The Crown Weighs Heavily on Apple’s Results

The Crown Weighs Heavily on Apple’s Results

Apple missed expectations in its most recent quarter, but its‍ results illustrated several trends business owners should be thinking about, such as the strategic​ importance of developing markets, customer⁢ loyalty, and diversification to survive change.

Keeping the sails in the wind

Revenue hit​ $89.5 billion, down about 1% ‌on the last-year ⁤quarter, though company ⁢management tried to put a positive spin on ‌the data.

Within the results, there​ were several key highlights, ‌not least that Apple’s pivot to services has proved ⁤its value. Services revenue⁢ reached a new all-time high above $22.3 billion. ⁣For‍ Apple, that’s a serious number, particularly as its combined​ Mac, iPad, wearables, home, and accessories business generated $23.3⁣ billion in the same period, but ​at much lower margins. (Product margin hit ‍36.6%, said ‌Apple.)

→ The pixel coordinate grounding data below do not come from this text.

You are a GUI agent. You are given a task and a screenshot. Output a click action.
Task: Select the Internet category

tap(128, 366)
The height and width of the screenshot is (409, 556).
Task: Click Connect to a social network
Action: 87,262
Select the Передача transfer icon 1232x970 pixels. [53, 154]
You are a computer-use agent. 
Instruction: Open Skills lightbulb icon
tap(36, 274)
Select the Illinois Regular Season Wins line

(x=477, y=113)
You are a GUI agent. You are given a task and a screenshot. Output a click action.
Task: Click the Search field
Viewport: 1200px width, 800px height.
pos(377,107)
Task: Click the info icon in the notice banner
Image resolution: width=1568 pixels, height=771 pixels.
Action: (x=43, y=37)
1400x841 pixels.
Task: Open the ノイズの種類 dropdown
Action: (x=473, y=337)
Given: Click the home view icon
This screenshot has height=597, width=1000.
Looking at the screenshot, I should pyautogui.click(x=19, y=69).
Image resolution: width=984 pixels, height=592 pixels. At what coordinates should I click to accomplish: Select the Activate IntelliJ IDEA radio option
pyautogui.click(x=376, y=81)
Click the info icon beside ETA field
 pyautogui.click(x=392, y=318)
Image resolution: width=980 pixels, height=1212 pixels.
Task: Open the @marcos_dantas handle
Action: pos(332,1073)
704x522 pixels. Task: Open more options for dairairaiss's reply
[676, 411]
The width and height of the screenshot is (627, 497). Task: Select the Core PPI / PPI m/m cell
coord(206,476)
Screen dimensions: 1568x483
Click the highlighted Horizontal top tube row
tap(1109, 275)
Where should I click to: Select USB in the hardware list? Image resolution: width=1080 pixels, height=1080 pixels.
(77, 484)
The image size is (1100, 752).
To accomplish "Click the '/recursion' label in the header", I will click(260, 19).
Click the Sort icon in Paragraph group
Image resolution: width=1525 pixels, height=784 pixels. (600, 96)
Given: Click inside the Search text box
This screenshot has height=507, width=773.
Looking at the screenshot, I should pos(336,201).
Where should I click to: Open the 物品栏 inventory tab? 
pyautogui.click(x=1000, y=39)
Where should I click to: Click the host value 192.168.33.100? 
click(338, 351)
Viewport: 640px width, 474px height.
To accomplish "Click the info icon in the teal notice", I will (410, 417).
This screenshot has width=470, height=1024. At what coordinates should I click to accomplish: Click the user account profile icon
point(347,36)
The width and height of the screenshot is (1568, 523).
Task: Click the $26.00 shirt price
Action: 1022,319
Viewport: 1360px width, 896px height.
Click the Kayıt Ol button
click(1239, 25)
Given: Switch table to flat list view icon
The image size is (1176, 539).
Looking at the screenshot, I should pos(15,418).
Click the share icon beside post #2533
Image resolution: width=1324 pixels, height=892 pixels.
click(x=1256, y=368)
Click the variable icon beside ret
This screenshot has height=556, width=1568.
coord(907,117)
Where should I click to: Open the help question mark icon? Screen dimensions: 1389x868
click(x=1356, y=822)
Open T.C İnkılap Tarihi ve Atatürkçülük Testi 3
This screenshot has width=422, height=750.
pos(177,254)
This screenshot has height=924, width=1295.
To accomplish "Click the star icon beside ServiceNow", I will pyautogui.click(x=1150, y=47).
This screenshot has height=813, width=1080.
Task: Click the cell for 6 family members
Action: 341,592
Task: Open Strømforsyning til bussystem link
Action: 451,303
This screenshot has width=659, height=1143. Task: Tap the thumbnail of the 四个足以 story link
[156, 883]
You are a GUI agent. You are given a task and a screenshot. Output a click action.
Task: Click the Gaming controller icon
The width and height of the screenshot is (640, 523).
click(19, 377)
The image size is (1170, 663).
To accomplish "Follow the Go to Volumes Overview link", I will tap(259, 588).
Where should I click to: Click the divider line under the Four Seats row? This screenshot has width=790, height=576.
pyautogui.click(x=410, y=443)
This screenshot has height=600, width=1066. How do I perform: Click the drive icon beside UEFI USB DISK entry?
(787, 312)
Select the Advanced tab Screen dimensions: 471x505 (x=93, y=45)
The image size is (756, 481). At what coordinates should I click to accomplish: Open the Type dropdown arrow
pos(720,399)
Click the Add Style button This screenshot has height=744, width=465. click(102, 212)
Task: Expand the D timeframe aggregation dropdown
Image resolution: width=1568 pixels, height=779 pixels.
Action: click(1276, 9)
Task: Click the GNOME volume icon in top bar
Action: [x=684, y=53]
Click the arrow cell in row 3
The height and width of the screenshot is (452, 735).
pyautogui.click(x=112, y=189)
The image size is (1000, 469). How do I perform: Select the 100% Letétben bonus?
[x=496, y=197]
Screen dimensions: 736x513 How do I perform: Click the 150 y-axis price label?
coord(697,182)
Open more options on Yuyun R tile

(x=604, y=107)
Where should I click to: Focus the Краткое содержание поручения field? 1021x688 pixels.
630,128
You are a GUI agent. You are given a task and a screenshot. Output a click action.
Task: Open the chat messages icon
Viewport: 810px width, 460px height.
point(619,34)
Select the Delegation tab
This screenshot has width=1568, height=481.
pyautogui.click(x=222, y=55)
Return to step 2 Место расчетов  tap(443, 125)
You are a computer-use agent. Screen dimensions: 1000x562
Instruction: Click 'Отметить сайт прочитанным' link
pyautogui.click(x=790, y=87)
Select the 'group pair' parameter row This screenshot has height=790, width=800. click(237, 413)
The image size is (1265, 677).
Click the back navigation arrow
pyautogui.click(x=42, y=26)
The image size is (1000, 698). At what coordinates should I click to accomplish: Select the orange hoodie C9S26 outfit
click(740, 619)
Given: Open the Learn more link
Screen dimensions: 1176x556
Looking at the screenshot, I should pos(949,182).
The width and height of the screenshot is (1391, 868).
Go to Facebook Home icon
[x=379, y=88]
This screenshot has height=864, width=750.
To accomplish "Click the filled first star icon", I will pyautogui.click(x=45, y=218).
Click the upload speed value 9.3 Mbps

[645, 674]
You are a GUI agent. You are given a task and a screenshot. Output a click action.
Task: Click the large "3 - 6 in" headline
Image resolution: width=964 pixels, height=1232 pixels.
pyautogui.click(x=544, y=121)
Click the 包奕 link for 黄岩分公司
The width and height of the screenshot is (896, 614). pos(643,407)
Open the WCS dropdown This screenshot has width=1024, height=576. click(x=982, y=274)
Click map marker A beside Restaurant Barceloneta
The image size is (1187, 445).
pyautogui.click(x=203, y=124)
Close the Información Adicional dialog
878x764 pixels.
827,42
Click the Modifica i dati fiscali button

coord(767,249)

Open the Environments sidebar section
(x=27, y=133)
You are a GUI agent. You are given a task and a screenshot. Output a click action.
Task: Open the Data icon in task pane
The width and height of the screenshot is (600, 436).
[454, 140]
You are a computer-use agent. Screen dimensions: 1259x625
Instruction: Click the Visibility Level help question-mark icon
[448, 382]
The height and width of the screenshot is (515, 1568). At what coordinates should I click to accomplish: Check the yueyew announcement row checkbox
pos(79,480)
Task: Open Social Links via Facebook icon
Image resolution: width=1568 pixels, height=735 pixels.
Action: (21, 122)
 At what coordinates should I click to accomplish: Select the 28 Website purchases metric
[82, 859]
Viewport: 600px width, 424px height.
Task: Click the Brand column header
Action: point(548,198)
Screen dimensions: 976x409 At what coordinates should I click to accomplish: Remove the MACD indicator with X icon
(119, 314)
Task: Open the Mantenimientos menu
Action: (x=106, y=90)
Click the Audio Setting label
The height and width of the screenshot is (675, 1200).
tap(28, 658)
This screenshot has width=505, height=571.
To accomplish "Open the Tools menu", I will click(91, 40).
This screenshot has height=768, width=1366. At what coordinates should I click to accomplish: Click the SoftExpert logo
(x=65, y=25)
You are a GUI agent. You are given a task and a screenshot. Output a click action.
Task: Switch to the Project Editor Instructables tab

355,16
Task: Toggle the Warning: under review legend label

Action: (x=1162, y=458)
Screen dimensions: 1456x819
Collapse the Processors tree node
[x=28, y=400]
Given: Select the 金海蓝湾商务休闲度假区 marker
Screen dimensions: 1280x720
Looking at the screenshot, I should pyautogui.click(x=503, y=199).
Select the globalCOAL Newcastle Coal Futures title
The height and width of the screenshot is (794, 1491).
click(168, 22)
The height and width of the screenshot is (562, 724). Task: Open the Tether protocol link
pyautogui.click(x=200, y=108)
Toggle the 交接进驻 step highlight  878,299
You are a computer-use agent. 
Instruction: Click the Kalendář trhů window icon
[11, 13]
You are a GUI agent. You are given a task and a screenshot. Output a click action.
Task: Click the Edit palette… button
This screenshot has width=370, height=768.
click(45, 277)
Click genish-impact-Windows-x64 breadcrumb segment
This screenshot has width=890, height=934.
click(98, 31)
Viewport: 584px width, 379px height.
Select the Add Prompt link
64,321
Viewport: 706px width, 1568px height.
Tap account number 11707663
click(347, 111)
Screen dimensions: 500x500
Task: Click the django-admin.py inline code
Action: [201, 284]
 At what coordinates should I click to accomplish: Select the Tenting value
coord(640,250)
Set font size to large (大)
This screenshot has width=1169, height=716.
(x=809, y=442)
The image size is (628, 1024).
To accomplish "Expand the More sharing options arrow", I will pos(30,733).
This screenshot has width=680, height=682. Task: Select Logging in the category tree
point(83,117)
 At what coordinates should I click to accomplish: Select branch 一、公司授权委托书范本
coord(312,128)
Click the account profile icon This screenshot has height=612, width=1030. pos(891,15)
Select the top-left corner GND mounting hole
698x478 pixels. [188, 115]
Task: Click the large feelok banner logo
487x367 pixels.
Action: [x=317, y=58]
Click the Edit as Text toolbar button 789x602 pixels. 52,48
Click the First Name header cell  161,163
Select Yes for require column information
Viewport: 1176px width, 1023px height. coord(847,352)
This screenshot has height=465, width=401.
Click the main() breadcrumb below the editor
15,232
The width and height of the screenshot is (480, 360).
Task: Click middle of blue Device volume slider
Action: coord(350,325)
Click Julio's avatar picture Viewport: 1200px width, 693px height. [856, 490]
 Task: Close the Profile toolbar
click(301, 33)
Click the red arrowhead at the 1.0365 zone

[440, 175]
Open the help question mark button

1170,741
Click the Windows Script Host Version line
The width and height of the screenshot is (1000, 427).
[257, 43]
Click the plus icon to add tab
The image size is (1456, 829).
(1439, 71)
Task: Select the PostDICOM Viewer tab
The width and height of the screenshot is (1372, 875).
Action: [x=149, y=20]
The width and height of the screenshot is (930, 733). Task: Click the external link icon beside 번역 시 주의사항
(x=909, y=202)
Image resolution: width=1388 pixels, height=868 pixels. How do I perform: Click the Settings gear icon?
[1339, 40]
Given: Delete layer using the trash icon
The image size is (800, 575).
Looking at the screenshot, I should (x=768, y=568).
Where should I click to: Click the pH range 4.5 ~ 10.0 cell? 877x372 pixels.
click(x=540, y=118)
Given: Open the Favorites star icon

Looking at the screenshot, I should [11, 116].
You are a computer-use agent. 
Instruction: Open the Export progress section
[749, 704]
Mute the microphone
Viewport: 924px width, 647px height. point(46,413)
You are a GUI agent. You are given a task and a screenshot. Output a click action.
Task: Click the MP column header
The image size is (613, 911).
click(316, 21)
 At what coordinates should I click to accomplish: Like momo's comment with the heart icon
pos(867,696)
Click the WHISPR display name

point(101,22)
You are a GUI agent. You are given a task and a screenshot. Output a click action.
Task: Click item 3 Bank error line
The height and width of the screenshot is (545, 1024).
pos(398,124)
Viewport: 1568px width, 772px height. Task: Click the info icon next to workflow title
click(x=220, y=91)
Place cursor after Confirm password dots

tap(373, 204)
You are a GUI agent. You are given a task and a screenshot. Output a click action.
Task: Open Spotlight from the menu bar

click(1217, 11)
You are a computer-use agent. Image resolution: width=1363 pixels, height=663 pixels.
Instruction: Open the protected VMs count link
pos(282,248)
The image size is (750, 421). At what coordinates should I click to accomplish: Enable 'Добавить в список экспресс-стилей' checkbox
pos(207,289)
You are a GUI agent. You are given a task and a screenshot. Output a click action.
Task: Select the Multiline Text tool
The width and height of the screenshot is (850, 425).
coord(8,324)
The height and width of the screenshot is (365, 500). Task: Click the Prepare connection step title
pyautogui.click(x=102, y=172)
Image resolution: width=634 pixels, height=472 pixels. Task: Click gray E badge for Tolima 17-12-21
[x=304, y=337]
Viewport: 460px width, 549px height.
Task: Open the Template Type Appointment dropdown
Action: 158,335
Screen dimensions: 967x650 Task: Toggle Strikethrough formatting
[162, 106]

Across the ⁢last 12 months, services have generated $85 billion in revenue, around 70.9% of⁤ which was profit.

Bottom line?

Services is doing its job. It is, as I’ve argued, helping the company ⁤maintain its business during​ an incredibly challenging environment. Overall, gross margins reached 45.2%, “the highest level ever,” noted Deep ‌Water analyst Gene‍ Munster.

‌ Weakness for the⁤ Mac, but was predicted

Speaking during ‍its last​ quarter, Apple ⁤had warned ⁢Mac sales would decline, in part because on a‍ year-by-year basis, the market ‌itself has‍ changed. Apple benefitted⁣ from a ‌lot of pent-up​ demand for ⁣Macs following ​pandemic-related shutdowns, and (in the ⁣US, at least) also got a slice of the action following various economic​ stimulus payments.

All the same, the‍ data was a little dispiriting as Mac​ revenue fell almost 34% — ​despite the release of the superb 15-in. M2 MacBook Pro.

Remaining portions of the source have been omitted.